Marie Kenyon, director of the Peace and Justice Commission of the Archdiocese of St. Louis, told the Register that Cardinal Wuerl’s status as a national leader sent a strong signal to Catholics in the rest of the country, and served as a boost to their own efforts to confront racism in the St. Louis area.

“The Catholic hierarchy has been silent on this for a very long time,” she said. “We’ve been very blessed that Archbishop Carlson has taken a lead on this.”

Kenyon said the reaction to the cardinal’s letter would serve as a bellwether to evaluate how Catholics might respond to the upcoming pastoral letter on racism coming from the U.S. bishops, particularly with “pushback from the clergy and the folks in the pew.” It would also provide an opportunity for feedback in areas that needed to be addressed more, which could also guide how the U.S. bishops’ pastoral letter could be strengthened.

But she stressed that eliminating racial prejudice in society and the Church is a long-term process. Their own active efforts on racism in St. Louis have made them conclude it will take at least “a generation to really change people’s minds.”

 

A Saintly Goal

Gloria Purvis, co-host of EWTN’s Morning Glory program and a volunteer with the National Black Catholic Congress and Black Catholics United for Life, told the Register that Cardinal Wuerl’s All Saints Day pastoral letter demonstrated “what a great sin racism is,” because in Heaven the saints come from all different races and together behold God’s face in eternity.

“Mother Angelica was right: You cannot make it to heaven disliking even one person,” Purvis said.

She explained that the Church needed to look closely at its own ministries in order to confront racism. Purvis said the fact that it takes a “white man’s voice that racism exists” for Catholics to do something about it was illustrative of the problem.

Another aspect is the quality of the Church’s ministries, apostolates, and programs: She indicated one manifestation of systemic racism is when parish ministers water down or omit areas of Catholic doctrine, such as human sexuality, because of the prejudiced belief that African-Americans will not understand it or practice it.
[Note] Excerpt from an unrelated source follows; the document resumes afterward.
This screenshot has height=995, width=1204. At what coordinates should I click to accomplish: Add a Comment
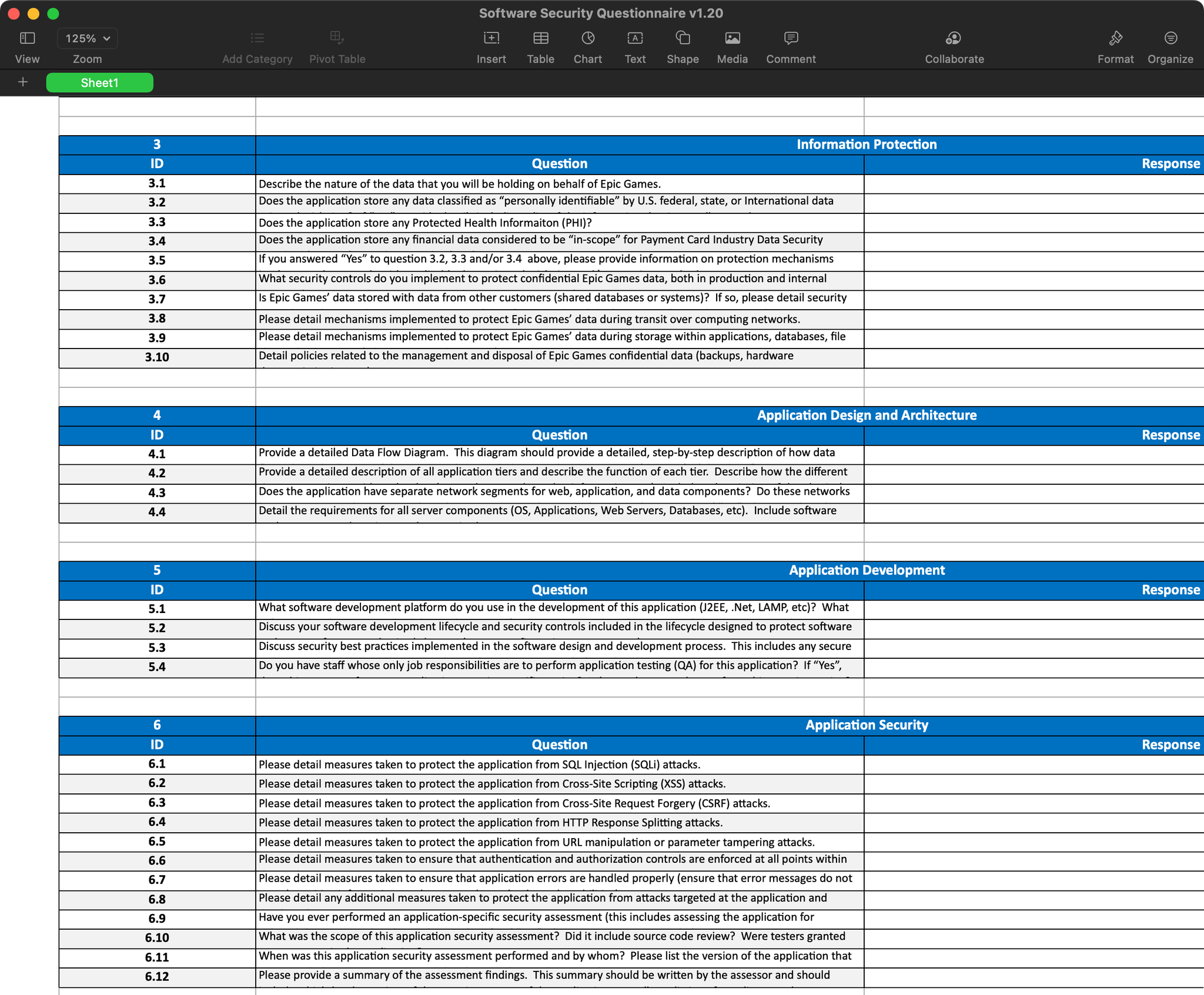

Purvis said it would be beneficial if the U.S. Church followed the example of St. John Paul II, and corporately asked forgiveness and made act of spiritual reparation for the sins of the Church and its members regarding racism, such as slavery, Jim Crow segregation, and other failures to show real solidarity with persons of color.

Racism has to be also fought with spiritual means, she stressed, asking for God’s grace to overcome a sin that has haunted American society for a long time.

“You can’t do a great evil for more than 100 years without any attempt at spiritual reparation,” she said. “We have not spiritually addressed this demon — we need to exorcise it.”

 

Peter Jesserer Smith is a Register staff writer.